» **About this task**:
Decide whether each of the statements below agrees with the Reuters report on Cassava Sciences, answering yes or no and quoting the exact words of the report that decide it. 1. Kate Watson Moss confirmed that the Justice Department criminal probe exists. 2. Cassava is a small company with roughly two dozen employees. 3. A Justice Department spokesperson declined to comment.

By Marisa Taylor and Mike Spector
WASHINGTON (Reuters) – The U.S. Justice Department has opened a criminal investigation into Cassava Sciences Inc involving whether the biotech company manipulated research results for its experimental Alzheimer’s drug, two people familiar with the inquiry said.
The Justice Department personnel conducting the investigation into Austin, Texas-based Cassava specialize in examining whether companies or individuals have misled or defrauded investors, government agencies or consumers, according to the sources, who spoke on condition of anonymity. The sources did not provide details of the focus of the probe and whether the department was looking into any specific individuals.
As in any Justice Department investigation, this one could lead to criminal charges or be closed without any charges being brought.
In an emailed statement, Kate Watson Moss, a lawyer representing Cassava, neither confirmed nor denied the existence of the Justice Department criminal probe.
“To be clear: Cassava Sciences vehemently denies any and all allegations of wrongdoing,” Watson Moss said, adding that the company “has never been charged with a crime, and for good reason – Cassava Sciences has never engaged in criminal conduct.”
Watson Moss added that Cassava Sciences has received confidential requests for information from government agencies, but declined to identify those agencies. Watson Moss said that “Cassava Sciences has provided information in response to these requests in full satisfaction of its legal obligations.” Watson Moss added that no government agency has accused the company of wrongdoing.
A Justice Department spokesperson declined to comment.
The company already was facing scrutiny from the U.S. Securities and Exchange Commission and investors after two physicians from outside Cassava last year made allegations of data manipulation and misrepresentation involving research underpinning the company’s Alzheimer’s drug, called simufilam.
Cassava, a small company with about two dozen employees, in a statement last year called the allegations of data manipulation and misrepresentation “false and misleading.”
Cassava on its website describes simufilam as taking an “entirely new approach to treating Alzheimer’s, the most common form of dementia and a progressive brain disorder that affects nearly 6 million Americans. The oral medication restores the normal shape and function of a key protein in the brain, the company said.

» **Record extracts**:
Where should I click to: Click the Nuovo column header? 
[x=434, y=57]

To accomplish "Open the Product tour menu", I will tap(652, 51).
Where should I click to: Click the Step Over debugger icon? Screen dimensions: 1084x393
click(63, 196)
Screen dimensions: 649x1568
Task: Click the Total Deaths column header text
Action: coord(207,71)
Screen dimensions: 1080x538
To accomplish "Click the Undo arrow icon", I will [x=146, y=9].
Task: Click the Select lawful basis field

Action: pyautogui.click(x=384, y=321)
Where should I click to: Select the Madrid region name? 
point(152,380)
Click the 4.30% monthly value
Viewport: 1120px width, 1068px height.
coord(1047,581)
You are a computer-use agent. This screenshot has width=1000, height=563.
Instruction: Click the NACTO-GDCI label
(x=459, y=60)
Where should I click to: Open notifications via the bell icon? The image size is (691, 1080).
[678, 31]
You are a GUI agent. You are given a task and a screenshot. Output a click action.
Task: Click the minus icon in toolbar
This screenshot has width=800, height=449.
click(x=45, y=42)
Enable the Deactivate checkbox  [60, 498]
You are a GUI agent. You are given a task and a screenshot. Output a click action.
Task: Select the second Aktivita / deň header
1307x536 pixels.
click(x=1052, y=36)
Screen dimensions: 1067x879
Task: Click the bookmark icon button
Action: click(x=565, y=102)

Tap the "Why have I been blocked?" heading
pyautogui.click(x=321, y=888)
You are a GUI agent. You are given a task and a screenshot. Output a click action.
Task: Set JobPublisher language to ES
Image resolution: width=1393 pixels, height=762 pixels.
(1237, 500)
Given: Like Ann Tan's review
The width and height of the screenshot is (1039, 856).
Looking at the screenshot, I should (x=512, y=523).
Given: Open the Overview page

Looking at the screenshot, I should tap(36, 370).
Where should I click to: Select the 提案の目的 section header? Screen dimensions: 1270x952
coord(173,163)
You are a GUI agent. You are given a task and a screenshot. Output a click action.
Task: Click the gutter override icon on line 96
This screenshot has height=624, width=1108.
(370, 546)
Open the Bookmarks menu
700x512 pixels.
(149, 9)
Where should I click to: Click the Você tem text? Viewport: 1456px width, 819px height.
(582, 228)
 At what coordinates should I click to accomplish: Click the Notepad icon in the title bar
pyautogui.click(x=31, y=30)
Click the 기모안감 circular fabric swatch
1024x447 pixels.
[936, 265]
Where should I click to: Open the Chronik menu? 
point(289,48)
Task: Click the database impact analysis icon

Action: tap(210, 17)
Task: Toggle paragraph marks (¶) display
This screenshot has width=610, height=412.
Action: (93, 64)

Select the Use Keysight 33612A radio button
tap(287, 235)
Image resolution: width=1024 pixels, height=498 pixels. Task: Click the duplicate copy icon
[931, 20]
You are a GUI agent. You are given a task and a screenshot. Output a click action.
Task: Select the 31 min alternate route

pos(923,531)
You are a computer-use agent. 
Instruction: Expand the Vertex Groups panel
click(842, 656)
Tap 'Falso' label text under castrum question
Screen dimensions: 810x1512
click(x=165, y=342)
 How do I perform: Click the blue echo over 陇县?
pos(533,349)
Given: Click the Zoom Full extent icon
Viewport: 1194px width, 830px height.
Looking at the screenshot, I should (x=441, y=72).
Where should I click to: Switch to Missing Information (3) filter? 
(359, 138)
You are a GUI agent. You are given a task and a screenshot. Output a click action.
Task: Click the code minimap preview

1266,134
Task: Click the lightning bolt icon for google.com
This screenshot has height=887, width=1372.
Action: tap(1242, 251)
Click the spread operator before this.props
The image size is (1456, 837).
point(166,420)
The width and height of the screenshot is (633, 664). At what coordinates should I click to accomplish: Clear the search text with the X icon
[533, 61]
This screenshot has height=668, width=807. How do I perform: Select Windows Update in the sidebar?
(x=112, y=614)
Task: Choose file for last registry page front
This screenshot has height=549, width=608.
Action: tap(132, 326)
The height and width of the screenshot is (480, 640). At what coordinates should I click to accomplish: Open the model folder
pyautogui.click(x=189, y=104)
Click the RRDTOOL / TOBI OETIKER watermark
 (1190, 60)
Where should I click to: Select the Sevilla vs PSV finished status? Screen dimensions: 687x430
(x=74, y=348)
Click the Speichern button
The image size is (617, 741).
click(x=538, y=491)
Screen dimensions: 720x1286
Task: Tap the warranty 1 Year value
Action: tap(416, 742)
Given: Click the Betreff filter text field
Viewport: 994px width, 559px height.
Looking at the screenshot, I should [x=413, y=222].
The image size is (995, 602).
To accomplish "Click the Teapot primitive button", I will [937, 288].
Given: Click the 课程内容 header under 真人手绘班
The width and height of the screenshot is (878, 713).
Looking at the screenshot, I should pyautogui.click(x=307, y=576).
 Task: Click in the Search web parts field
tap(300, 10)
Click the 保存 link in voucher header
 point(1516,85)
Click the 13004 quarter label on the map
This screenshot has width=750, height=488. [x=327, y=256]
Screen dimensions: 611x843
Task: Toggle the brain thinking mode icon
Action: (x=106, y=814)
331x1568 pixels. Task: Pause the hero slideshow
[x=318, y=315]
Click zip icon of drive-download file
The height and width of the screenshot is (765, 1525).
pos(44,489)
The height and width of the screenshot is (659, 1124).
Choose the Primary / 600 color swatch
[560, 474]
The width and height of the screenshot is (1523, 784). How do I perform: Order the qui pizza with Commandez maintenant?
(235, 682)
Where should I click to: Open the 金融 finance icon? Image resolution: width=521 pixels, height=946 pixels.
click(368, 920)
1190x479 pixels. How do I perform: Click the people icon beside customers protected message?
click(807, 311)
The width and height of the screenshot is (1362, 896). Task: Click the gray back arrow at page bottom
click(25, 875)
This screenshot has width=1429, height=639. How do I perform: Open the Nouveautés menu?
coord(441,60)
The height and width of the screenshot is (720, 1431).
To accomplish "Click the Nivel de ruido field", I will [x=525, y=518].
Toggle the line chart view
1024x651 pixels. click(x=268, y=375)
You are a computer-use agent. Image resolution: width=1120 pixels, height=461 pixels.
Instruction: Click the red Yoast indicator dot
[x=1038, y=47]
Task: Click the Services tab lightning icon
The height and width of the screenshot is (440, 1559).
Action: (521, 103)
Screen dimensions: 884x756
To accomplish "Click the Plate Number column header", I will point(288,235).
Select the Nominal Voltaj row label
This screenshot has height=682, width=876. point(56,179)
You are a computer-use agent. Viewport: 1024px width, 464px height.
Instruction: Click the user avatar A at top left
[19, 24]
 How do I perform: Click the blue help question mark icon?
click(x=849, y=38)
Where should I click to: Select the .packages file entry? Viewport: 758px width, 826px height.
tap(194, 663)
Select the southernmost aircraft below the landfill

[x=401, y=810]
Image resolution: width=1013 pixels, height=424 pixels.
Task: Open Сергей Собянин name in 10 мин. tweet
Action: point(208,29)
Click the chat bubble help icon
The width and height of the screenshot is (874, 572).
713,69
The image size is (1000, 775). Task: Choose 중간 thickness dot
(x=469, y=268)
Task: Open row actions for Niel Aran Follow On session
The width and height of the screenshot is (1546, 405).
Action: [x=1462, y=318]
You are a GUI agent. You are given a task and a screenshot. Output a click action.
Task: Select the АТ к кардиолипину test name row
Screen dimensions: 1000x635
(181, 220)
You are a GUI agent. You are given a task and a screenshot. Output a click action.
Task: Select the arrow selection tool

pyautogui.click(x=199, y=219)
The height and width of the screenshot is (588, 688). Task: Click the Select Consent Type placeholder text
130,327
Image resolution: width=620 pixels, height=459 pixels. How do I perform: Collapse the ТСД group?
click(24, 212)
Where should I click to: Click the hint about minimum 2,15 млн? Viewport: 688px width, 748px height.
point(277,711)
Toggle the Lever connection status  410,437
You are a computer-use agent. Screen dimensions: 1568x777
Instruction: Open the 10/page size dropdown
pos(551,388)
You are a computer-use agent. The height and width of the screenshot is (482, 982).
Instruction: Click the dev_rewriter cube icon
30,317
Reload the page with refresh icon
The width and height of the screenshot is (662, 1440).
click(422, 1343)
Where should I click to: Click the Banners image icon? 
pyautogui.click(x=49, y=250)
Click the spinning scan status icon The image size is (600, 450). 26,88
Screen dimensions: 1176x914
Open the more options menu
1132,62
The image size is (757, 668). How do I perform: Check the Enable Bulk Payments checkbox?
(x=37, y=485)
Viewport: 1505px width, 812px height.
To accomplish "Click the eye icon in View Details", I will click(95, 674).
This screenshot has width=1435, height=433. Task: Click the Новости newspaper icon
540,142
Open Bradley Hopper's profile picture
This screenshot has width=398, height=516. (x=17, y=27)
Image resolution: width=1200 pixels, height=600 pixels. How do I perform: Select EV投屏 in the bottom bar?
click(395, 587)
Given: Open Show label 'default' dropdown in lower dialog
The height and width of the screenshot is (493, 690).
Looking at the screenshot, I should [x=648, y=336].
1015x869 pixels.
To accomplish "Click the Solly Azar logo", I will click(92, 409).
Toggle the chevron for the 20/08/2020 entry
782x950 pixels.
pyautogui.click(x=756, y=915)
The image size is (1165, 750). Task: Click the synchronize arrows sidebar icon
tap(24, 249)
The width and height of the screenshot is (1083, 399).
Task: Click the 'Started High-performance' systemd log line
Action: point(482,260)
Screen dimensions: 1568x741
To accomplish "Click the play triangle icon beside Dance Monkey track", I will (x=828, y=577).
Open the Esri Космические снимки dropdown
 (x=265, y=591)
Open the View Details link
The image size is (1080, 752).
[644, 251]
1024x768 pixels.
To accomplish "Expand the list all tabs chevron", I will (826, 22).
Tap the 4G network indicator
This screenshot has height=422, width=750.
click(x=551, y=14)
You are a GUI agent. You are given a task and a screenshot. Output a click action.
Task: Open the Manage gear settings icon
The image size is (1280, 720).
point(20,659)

» **Solution for this task**:
1. No: "neither confirmed nor denied the existence of the Justice Department criminal probe."
2. Yes: "a small company with about two dozen employees"
3. Yes: "A Justice Department spokesperson declined to comment."